China and Canada appear to be considering a free trade deal.
The basic principle of free trade is clear. Imagine two isolated neighbouring islands. One is green and fertile, capable of producing more food than it can consume. The other, while dry and barren, possesses natural resources needed to manufacture consumer goods. Farmers in the fertile island sell food to the other in return for the raw materials needed to manufacture products.
Over time, factories on one island become more efficient at making some products, while manufacturers on the other island become more efficient at producing others. Consumers get access to the lowest-cost supplier.
But what if one island is a free market democracy and the other a socialist aristocracy? What if one has a culture of rule of law through an independent judiciary, while the other has a judiciary that’s often an instrument of repression?
What if one respects international intellectual property laws, while the other facilitates industrial espionage and cheap knockoffs? What if one economy is driven by private enterprise, while the other gains advantage from government policy and corruption?
What if one island has a free and open media, while the other has only state-controlled media? What if one island protects human rights, while the other throws those critics in jail for treason?
Finally, what if one island holds industries to strong environmental standards, while citizens in the other choke on smog and drink toxic water?
In such circumstances, wouldn’t the leader of the first island be extremely unwise to consider entering into free trade with the other?
Of course, the “other” island I’m describing is China.
And there are even more reasons for Canada to stay away from free trade with the great dragon. What do we have to sell them? Certainly not manufactured goods.
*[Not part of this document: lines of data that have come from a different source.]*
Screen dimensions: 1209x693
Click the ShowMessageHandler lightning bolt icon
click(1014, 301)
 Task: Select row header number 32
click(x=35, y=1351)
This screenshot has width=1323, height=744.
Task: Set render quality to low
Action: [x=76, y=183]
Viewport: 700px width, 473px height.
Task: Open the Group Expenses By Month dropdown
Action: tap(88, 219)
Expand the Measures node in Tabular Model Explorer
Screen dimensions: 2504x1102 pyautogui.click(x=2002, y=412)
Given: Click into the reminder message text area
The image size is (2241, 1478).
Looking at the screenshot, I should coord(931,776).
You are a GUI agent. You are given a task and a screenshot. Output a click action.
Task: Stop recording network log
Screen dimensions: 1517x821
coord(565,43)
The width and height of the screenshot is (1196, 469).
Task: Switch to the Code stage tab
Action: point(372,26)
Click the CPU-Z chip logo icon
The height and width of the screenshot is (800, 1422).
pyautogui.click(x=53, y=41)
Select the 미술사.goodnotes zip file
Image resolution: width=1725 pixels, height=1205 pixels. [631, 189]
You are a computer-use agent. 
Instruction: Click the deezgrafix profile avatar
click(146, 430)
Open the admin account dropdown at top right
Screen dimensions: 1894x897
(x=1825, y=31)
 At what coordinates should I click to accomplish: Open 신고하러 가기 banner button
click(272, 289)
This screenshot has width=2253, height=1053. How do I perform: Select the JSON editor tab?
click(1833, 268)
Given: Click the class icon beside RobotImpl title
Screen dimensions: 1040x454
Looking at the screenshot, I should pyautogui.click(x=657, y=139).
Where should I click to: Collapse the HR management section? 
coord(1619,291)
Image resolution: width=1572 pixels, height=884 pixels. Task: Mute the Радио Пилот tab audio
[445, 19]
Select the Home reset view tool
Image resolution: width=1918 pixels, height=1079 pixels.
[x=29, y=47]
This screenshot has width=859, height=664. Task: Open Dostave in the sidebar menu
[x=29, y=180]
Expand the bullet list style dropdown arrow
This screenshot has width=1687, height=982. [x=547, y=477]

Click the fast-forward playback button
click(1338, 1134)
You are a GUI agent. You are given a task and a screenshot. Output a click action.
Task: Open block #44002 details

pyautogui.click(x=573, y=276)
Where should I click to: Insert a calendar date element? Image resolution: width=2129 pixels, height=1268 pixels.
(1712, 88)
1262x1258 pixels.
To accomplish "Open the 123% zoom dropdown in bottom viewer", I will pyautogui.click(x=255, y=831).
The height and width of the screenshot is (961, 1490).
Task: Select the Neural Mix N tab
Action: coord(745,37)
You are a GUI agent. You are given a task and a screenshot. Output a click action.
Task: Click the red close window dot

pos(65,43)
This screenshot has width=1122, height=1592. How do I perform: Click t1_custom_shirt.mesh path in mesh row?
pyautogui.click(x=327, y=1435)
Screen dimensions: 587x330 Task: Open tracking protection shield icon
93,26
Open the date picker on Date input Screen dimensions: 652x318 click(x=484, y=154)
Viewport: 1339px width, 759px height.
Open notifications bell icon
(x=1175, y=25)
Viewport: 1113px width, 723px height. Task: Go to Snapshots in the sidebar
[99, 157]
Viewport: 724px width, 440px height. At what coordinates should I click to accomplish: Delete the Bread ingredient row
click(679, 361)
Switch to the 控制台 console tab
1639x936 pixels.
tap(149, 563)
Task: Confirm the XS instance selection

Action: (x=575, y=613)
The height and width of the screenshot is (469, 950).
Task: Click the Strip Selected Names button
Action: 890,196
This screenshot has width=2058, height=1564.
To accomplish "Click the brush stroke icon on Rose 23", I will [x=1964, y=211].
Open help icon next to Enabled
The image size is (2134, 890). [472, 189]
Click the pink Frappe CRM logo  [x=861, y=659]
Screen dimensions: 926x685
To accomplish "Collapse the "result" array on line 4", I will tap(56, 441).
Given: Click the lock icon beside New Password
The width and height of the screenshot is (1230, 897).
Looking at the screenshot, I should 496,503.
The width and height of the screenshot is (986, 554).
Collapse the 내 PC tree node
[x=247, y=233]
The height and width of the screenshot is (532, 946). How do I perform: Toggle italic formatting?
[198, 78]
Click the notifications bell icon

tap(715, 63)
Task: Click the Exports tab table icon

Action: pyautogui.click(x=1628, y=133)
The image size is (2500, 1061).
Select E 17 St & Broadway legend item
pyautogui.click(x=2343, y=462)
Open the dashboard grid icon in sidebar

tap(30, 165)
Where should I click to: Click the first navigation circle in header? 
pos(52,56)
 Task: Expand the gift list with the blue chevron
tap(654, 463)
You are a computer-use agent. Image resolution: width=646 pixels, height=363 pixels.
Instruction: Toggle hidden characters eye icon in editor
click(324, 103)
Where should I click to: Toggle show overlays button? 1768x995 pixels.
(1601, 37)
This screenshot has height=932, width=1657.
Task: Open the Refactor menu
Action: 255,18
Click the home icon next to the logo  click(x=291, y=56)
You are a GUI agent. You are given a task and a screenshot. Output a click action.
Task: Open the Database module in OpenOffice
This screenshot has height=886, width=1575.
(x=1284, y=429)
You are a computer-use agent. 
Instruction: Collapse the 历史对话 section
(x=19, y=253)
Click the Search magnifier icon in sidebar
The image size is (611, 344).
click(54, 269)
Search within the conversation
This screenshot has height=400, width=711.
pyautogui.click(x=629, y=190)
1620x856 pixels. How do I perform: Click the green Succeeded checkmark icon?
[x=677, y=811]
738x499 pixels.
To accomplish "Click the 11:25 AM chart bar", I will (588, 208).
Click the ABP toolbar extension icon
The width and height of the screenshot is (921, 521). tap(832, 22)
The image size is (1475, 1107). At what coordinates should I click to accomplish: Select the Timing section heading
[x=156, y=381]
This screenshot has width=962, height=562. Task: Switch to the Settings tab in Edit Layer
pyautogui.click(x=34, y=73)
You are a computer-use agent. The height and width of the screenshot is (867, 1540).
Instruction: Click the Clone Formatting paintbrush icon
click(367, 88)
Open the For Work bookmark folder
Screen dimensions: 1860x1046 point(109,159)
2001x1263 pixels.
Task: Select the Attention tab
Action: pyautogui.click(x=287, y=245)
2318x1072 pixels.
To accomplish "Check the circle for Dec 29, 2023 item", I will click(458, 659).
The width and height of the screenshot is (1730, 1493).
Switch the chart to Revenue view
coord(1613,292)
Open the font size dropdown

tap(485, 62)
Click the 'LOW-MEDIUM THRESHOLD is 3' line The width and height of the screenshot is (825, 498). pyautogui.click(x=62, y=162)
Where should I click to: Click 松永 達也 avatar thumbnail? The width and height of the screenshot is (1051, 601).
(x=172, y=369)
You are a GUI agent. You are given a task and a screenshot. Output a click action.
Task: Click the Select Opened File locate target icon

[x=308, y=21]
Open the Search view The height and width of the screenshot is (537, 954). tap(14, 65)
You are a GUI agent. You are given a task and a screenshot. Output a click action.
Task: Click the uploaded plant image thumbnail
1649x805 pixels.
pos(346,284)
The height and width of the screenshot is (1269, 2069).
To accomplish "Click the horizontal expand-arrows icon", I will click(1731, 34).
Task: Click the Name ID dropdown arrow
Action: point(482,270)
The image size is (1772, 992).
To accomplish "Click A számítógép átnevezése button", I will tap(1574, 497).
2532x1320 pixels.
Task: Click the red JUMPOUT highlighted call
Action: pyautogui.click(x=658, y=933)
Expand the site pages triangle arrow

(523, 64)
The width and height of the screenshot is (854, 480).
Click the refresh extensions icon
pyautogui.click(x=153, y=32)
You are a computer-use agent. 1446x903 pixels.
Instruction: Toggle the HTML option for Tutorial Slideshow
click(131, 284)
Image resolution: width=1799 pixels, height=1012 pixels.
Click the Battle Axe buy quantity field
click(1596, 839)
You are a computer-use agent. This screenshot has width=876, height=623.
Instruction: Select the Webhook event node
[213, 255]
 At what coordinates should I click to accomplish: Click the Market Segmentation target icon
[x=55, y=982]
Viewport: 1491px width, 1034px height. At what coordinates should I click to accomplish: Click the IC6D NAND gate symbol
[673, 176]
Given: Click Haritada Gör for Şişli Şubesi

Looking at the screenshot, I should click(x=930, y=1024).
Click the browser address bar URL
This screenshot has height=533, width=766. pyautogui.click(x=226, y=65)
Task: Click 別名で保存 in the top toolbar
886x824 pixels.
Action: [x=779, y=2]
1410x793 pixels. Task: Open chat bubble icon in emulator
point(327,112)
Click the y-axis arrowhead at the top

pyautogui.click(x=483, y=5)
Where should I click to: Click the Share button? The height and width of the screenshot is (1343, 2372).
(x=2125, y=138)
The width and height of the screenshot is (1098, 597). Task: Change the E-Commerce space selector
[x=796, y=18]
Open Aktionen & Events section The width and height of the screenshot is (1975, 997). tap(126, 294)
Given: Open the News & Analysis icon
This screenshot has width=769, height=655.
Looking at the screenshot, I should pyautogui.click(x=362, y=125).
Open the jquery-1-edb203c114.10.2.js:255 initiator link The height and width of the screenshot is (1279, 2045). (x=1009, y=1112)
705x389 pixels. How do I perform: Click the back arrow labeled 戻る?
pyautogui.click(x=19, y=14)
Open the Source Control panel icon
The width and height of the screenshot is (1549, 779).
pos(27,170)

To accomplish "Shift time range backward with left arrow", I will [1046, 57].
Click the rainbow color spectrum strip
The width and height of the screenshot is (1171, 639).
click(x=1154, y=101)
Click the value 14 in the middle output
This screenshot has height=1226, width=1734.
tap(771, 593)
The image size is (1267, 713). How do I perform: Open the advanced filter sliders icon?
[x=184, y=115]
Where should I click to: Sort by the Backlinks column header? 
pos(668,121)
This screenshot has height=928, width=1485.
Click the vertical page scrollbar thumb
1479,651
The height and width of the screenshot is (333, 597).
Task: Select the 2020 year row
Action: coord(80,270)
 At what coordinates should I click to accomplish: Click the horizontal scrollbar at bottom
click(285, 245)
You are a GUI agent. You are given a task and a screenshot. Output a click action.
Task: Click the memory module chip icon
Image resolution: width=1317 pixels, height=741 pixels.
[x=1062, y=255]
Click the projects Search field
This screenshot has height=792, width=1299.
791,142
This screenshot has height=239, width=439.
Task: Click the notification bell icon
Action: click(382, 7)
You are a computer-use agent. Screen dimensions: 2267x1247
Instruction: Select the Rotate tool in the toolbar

There are very few that China can’t produce more cheaply.
The crux of the Canada-China trade relationship has always been that we send them raw materials and they ship consumer goods back to us. Since natural resources are globally traded commodities that already move tariff free, free trade would provide absolutely no benefit to resource exporters.
On the other hand, removing tariffs on manufactured goods would put our manufacturers at even greater disadvantage.
My six years on the board of the largest foreign bank operating in China provided insights into why free trade with that country is even more unwise.
My stint coincided with China’s supercharged gross domestic product growth, which was dominated by what bankers call “capital account” — massive government infrastructure programs and equally massive loans from government banks to build industrial capacity.
The result is a production capacity surplus that will hang over the global processing and manufacturing sectors for decades.
Then there’s the contrast in environmental enforcement. China operates more than 2,300 coal-fired power plants with almost 1,400 more planned or under construction.
Cheap power, subsidized manufacturing plants and huge overcapacity. Who can compete with that?
Finally, there’s China’s self-serving track record in trade, as seen in the recent canola trade spat. Could the enormous stockpile of Chinese canola have anything to do with it?
Gwyn Morgan is a retired Canadian business leader who has been a director of five global corporations.